Exercise:
Reproduce the records. Keep every word exact and include no images.
========
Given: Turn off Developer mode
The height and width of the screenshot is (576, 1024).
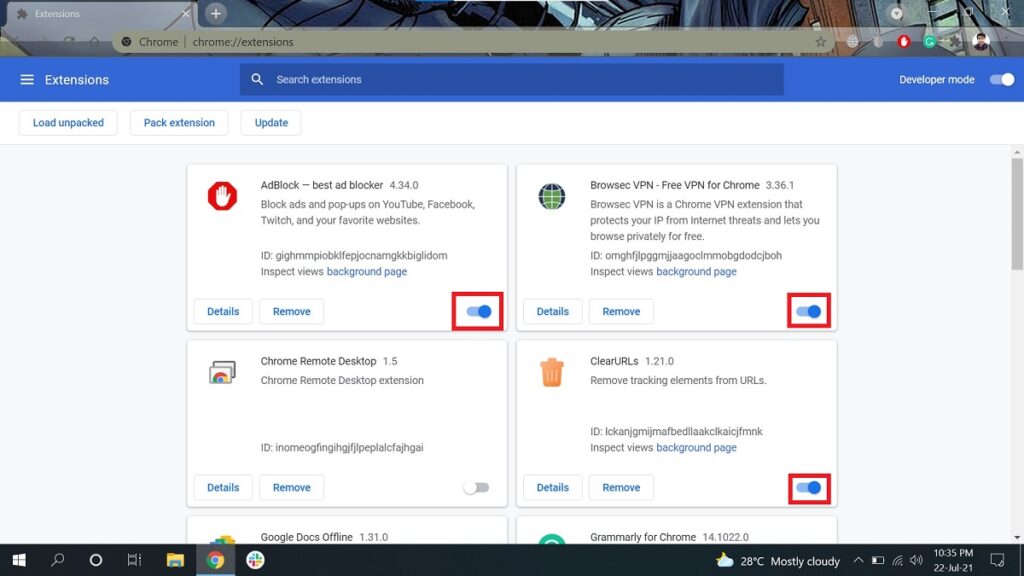Looking at the screenshot, I should pos(1001,79).
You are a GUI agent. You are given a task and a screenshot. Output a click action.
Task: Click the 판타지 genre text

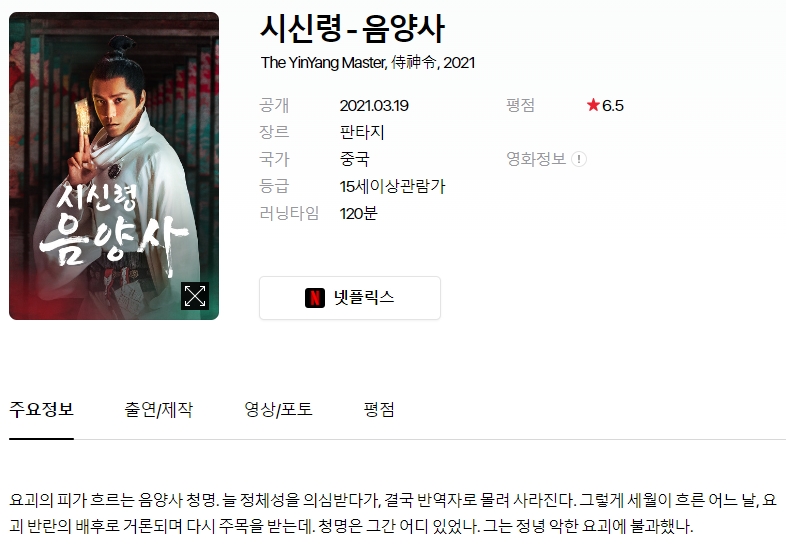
========
Exercise result:
Given: Turn off Developer mode
The height and width of the screenshot is (576, 1024).
Looking at the screenshot, I should pos(1001,79).
You are a GUI agent. You are given a task and a screenshot. Output a click action.
Task: Click the 판타지 genre text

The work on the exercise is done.